Eso es lo maldito de esta enfermedad, que tiene síntomas “comunes” que pueden asociarse a cualquier factor. Soy una mujer bien activa, nunca había tenido problemas de salud ni antecedentes familiares, pero en ese momento no me podía mi cuerpo y me estaba costando hacer cosas. En junio de ese año fui a control con mi ginecólogo y me dio vitaminas. Al mes siguiente empecé con sangramiento. Fui nuevamente, me revisó, vi su cara y no hubo nada más que decir: me mandó a hacer una biopsia porque había detectado un tumor de 5 centímetros y medio en el cuello del útero.

Mi mamá se vino de la playa a ayudarme con los niños y, de hecho, ella estaba conmigo mientras esperábamos el resultado de la biopsia. Yo estaba súper tranquila. Nunca pensé en algo malo, me imaginaba que sería un quiste o algo simple. Había escuchado sobre el cáncer cervicouterino, pero sin prestarle ninguna atención. Uno contrata un seguro para enfermedades catastróficas, pero jamás piensas que lo tendrás que usar.

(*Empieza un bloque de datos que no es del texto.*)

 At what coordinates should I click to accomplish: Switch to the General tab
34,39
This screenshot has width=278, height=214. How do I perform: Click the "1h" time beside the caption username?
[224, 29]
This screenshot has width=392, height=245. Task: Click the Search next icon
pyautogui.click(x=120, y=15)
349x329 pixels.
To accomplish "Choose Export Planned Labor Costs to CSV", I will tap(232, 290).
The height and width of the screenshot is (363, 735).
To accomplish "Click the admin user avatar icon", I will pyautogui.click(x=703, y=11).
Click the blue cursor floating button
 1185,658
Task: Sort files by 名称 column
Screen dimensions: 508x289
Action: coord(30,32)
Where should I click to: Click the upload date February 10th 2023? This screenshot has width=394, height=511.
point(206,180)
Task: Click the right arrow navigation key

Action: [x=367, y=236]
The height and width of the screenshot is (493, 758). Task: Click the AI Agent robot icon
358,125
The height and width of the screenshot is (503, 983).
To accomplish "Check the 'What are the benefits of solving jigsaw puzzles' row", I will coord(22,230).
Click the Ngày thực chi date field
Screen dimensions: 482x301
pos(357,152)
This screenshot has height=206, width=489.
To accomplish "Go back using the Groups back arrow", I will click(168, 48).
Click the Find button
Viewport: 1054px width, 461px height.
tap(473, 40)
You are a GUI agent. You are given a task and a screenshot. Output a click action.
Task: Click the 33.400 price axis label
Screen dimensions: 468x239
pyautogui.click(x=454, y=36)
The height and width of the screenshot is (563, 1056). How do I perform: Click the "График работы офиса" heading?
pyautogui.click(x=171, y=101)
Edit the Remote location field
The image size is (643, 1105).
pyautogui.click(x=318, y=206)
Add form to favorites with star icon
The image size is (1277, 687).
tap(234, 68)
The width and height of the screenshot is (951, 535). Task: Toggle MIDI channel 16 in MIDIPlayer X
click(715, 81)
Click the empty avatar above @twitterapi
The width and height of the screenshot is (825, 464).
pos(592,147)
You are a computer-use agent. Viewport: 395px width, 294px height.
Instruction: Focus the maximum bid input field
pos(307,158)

Estando una tarde de compras, me llamó el doctor: “Magdalena, lo que tienes es malo, es un cáncer grado 3″. Mi reacción inmediata fue preguntarle: “Ya. ¿Qué hay que hacer?”. Llamé a mi marido y le conté. Nos devolvimos a la casa, abrí una botella de vino y, paradójicamente, fui yo quien los tranquilizó. Me gusta mirar el vaso medio lleno. Sabía que tenía una enfermedad, pero jamás la asocié a algo mortal. Yo creo que uno no sabe cómo va a reaccionar hasta que está ahí. Personalmente, me bloqueé y solo pensé en que había que echarle para adelante. “Lo que haya que hacer, hagámoslo”, dije. Y esa premisa me acompañó durante todo el tratamiento. Nunca pensé que me iba a morir ni me cuestioné por qué a mí.

Mis papás se vinieron a vivir conmigo, porque sabíamos que el tratamiento iba a ser duro. Esa red de apoyo fue fundamental y es lo que más agradezco hoy en día. Pensaba una y otra vez lo afortunada que era, y que soy. De ahí en más fue todo muy rápido. Me llamaron el jueves y el lunes empecé mi tratamiento: exámenes y luego radioterapia, quimioterapia y braquiterapia. Yo seguía muy positiva, a ratos incluso me tomaba esto con bastante humor negro, pero las sesiones iban dejando consecuencias: un cansancio extremo, algunos órganos deteriorados y, en mi caso, quedé estéril porque los ovarios prácticamente se me calcinaron. Haber tenido ya dos hijos también lo agradecí enormemente.

Las únicas veces que lloré fue porque quería hacer cosas y no podía. Sufrí por sentirme débil más que por el cáncer en sí mismo. El tratamiento duró dos meses. Fue muy intenso. Desde principios de agosto hasta principios de octubre de 2018. En la casa me estaban esperando con globos ese último día, pero yo sabía que el “alta” no era inmediata. Debía seguir sagradamente con mis controles. En mi caso, son cada tres meses para ver cómo está el cuello del útero. También me hago un PAP cada 6 meses y el PET, por cualquier ramificación que exista. Los controles son importantísimos para prevenir o tratar a tiempo.

Y aunque siempre he sido una mujer tiradora para arriba, siento miedo de tener nuevamente esta enfermedad. El cáncer cervicouterino es propenso a volver, especialmente los dos años posteriores al tratamiento. Reconozco que, si me volviera a pasar, no sabría cómo enfrentarlo, entre otras cosas, porque cuando me diagnosticaron no sabía que al año mueren 600 mujeres a causa de este tipo de cáncer, ni menos que –erróneamente– se estigmatiza a quienes la padecen por estar relacionado con la vida sexual.

Soy privilegiada y, al mirar atrás, mi agradecimiento es aún mayor. En octubre de este año cumplo 5 años sin cáncer y desde esta etapa disminuyen harto las probabilidades de que vuelva, aunque no me hago la fuerte: los días previos a los exámenes siempre estoy muy nerviosa.

Finalmente, y aunque suene cliché, esto me ayudó a ver la escala de prioridades en mi vida. No me proyecto a futuro, vivo el aquí y el ahora aún más que antes. Le quité peso a los problemas. Siento que soy como un soldado que volvió de la guerra, con huellas que quedarán para siempre, pero feliz y agradecida de lo que me ha tocado vivir.